Crise, sociedade do espetáculo, guerra

imagemPrefácio do último livro de Domenico Losurdo, A esquerda ausente.
por Domenico Losurdo [*]

Não poderiam ser encontrados pormenores chocantes sobre episódios de crueldade?
Otto von Bismarck

Ninguém mente tanto como o indignado.
Friedrich Nietzsche

O historiador do futuro não deixará de se surpreender com um fenômeno que caracteriza a nossa sociedade e o nosso tempo. Por um lado, não é difícil ler em livros, revistas e jornais análises realistas e incisivas sobre a condição atual do Ocidente, dos problemas e dramas de nosso presente. Uma crise política acresce à crise econômica: segundo autores de prestígio, há um esvaziamento da democracia, que regride perante as grandes fortunas e a “plutocracia”. Mas existe uma esquerda no Ocidente capaz de fazer essa análise e essa denúncia e, a partir daí, articular um projeto de luta e transformação política do existente?

No que diz respeito à política internacional, mesmo alguns órgãos de imprensa que frequentemente se destacam pela sua coragem evitam admitir o caráter neocolonial que tiveram as guerras mais recentes desencadeadas pelos Estados Unidos e pela OTAN no Oriente Médio. Está à vista de todos o horror de Gaza e a tragédia que é infligida ao povo palestino pelo domínio e o expansionismo colonial de Israel. E não temos outro remédio a não ser perguntar novamente: existe uma esquerda no Ocidente capaz de se opor à terrível onda que agora semeia morte, destruição e desenvolve os germes de uma conflagração numa escala muito maior?

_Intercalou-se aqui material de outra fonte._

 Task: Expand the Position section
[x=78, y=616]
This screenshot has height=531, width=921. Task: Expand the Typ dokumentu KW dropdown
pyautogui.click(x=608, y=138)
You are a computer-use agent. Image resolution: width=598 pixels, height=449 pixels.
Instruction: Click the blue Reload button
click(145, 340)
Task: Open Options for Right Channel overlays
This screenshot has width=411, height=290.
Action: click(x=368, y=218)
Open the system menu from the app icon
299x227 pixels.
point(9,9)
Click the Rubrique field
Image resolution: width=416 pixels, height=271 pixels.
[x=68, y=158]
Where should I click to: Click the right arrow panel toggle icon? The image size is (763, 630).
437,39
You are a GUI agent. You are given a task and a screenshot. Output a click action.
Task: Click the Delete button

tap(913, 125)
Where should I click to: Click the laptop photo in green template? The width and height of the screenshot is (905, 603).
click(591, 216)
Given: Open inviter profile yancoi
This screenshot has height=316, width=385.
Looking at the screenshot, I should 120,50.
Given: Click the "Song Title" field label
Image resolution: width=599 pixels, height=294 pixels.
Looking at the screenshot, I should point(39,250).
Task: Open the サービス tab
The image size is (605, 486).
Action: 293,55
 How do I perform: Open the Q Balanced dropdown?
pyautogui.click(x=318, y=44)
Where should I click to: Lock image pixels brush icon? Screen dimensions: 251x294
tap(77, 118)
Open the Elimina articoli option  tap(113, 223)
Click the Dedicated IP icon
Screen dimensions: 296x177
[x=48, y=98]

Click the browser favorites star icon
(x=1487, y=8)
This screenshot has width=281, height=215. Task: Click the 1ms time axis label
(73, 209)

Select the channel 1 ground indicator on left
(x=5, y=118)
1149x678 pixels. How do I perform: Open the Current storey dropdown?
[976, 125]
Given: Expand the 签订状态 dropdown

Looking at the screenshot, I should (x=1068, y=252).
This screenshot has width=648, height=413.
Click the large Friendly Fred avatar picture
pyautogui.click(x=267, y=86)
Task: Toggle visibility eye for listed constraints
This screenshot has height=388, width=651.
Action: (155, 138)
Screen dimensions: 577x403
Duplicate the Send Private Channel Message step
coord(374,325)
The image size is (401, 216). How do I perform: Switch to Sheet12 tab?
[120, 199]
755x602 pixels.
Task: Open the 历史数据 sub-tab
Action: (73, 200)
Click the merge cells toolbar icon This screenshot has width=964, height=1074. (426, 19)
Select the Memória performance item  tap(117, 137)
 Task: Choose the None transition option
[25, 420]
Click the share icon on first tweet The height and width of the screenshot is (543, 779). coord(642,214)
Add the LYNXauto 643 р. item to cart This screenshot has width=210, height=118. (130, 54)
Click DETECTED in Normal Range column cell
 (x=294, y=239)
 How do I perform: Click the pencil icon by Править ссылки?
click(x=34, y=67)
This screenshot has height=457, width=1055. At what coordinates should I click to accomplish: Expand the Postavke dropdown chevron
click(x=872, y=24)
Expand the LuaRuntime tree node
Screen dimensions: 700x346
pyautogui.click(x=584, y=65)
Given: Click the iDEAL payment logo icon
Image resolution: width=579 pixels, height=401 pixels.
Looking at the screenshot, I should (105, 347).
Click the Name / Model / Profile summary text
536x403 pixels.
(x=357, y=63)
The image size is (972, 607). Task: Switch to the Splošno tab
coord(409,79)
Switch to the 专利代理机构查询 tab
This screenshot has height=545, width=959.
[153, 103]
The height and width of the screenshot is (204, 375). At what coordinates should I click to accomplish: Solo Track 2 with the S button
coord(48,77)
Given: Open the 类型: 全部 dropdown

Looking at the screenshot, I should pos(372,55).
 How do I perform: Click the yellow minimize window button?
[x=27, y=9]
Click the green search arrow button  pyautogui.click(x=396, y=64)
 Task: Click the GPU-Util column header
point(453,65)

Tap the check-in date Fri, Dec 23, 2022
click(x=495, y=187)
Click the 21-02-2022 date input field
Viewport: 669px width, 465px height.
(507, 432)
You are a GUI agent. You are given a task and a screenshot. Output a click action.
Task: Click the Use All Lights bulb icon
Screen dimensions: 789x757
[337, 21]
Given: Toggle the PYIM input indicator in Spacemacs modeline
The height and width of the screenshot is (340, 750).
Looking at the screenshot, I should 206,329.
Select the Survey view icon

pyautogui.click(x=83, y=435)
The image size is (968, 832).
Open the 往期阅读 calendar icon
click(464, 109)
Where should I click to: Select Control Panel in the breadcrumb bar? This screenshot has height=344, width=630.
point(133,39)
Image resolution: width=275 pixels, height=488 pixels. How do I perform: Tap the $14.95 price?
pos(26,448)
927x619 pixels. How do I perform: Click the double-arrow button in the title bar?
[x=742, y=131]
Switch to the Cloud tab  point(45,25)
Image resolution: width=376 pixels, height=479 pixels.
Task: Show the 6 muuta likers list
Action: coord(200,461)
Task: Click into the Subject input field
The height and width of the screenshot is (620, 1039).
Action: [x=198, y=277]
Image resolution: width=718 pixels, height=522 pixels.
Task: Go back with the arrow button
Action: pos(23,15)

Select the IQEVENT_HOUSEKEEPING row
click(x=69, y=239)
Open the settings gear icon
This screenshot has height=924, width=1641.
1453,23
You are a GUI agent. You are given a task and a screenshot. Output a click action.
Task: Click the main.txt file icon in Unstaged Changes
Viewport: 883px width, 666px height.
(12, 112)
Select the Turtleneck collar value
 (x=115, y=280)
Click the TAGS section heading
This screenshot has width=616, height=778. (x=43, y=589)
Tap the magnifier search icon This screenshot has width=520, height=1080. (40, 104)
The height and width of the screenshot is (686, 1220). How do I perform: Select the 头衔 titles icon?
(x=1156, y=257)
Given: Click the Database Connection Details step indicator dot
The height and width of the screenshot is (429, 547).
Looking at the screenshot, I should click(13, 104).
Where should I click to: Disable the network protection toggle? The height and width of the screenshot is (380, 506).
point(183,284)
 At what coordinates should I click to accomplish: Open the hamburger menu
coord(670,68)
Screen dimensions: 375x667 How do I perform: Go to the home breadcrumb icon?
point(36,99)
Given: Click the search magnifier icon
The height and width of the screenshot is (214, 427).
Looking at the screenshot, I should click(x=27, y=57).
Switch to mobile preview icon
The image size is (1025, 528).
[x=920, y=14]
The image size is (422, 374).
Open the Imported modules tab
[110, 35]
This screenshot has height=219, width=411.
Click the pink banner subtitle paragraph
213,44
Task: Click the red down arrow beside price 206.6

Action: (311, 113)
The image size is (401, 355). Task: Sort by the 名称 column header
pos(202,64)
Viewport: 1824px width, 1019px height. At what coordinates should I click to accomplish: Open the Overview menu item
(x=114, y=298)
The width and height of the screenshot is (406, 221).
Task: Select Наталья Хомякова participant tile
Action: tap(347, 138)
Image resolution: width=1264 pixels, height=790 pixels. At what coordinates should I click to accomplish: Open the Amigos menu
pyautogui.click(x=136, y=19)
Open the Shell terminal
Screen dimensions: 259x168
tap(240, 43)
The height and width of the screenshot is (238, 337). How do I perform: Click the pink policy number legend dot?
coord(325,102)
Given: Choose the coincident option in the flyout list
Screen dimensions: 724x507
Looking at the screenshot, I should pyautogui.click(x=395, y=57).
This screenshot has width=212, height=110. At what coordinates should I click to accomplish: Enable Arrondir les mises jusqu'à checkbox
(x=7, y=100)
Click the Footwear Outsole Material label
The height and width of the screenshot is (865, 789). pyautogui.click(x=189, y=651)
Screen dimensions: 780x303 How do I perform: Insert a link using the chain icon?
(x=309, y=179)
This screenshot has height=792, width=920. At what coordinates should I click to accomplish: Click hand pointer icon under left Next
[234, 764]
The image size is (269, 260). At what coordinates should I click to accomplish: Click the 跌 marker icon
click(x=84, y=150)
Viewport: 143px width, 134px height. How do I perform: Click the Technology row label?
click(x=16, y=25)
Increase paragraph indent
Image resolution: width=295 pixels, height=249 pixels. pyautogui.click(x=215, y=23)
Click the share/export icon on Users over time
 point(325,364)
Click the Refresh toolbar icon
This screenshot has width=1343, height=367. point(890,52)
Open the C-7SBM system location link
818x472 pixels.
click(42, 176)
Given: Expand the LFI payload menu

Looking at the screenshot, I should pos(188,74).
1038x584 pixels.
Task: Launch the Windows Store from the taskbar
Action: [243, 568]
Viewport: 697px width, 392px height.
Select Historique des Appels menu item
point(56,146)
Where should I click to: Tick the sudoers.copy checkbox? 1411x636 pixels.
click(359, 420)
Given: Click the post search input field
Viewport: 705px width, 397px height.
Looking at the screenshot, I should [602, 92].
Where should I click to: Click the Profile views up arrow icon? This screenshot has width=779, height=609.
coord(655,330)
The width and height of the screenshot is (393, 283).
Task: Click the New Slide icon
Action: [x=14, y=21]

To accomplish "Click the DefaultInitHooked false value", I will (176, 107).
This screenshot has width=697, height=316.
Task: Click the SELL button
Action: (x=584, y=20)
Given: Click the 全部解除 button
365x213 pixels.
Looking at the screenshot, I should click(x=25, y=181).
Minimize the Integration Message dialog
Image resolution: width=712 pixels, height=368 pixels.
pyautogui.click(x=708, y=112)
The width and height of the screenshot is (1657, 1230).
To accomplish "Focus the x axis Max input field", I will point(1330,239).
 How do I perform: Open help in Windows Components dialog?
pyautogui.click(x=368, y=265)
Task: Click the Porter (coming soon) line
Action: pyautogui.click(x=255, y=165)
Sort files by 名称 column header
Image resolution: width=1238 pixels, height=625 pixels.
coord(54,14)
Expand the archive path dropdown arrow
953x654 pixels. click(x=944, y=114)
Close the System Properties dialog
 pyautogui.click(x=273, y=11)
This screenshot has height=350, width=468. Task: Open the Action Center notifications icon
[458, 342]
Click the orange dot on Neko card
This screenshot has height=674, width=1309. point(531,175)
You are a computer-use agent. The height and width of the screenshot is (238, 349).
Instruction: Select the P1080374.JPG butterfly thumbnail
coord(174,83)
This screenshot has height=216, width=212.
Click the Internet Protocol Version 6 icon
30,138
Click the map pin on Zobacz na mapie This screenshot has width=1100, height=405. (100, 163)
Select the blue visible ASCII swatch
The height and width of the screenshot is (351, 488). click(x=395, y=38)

Em março de 2014, Seymour M. Hersh, jornalista americano premiado com o prestigiado Prêmio Pulitzer, fez importantes revelações sobre o uso de armas químicas na Síria em 21 de agosto do ano anterior. Não, os responsáveis por essa infâmia não eram os líderes do país, mas os “rebeldes” apoiados pelas monarquias reacionárias do Golfo Pérsico, aliados do Ocidente e pela Turquia, um país membro da OTAN e protagonista da provocação e encenação, visando criar uma onda de indignação mundial contra os líderes sírios, justificando a ação devastadora de bombardeiros com os motores já ligados e prontos para entrar em ação.

Em agosto de 2013, estadistas, jornalistas, reis e rainhas da sociedade do espetáculo rivalizavam no modo mais sinistro de pintar o inimigo a se abater. Escusado será dizer que o desmascaramento da mentira teve nos diferentes órgãos de informação um eco muito menor que a propagação da mesma mentira. Era melhor não dar muita publicidade ao escândalo, para não desacreditar ou comprometer a indústria das mentiras, pois esta será sempre útil na preparação de guerras futuras.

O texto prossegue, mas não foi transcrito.